- Given problem:
Repeat word for word the part of the post about the pocket-hole jig holder that runs from "I made myself" to "likely 2/3. Except...".

You guys definitely have me thinking; thinking about how I can do
things more efficiently, before I do them.
I made myself a holder for the Kreg Jr. jig last week to avoid having
to line up and reclamp the jig with their "face clamp" forty times. I
did it in an unusual way, affixing the kreg device to one jaw of a
bench vise. This was mostly for lack of a toggle clamp at the moment I
decided to do it.
I finally got around to drilling the pocket holes this evening and I
have to say the makeshift jig worked like a charm, surely cutting the
job down by at least half, more likely 2/3. Except...
[there's always an "except..."]
It turns out that I blocked a small portion of the chip-escape holes
when I made the jig. It didn't seem like a lot visually, but the chips
built up and caused some slight burning in the first two holes I
drilled. I should add that I was also using a more powerful drill than
in had in the past..

- Source material:
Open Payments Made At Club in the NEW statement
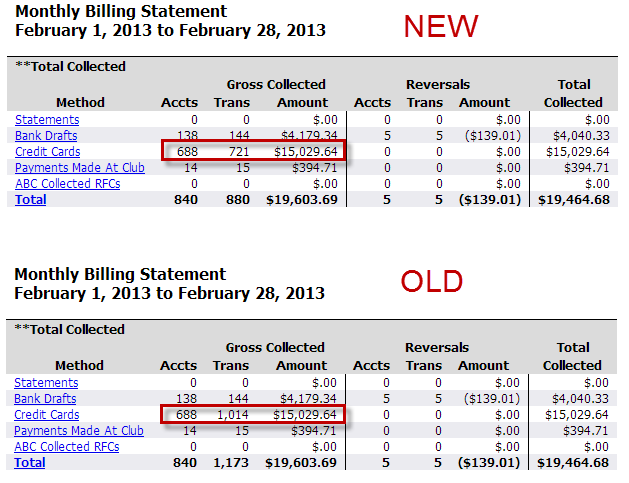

- Answer in full:
I made myself a holder for the Kreg Jr. jig last week to avoid having
to line up and reclamp the jig with their "face clamp" forty times. I
did it in an unusual way, affixing the kreg device to one jaw of a
bench vise. This was mostly for lack of a toggle clamp at the moment I
decided to do it.
I finally got around to drilling the pocket holes this evening and I
have to say the makeshift jig worked like a charm, surely cutting the
job down by at least half, more likely 2/3. Except...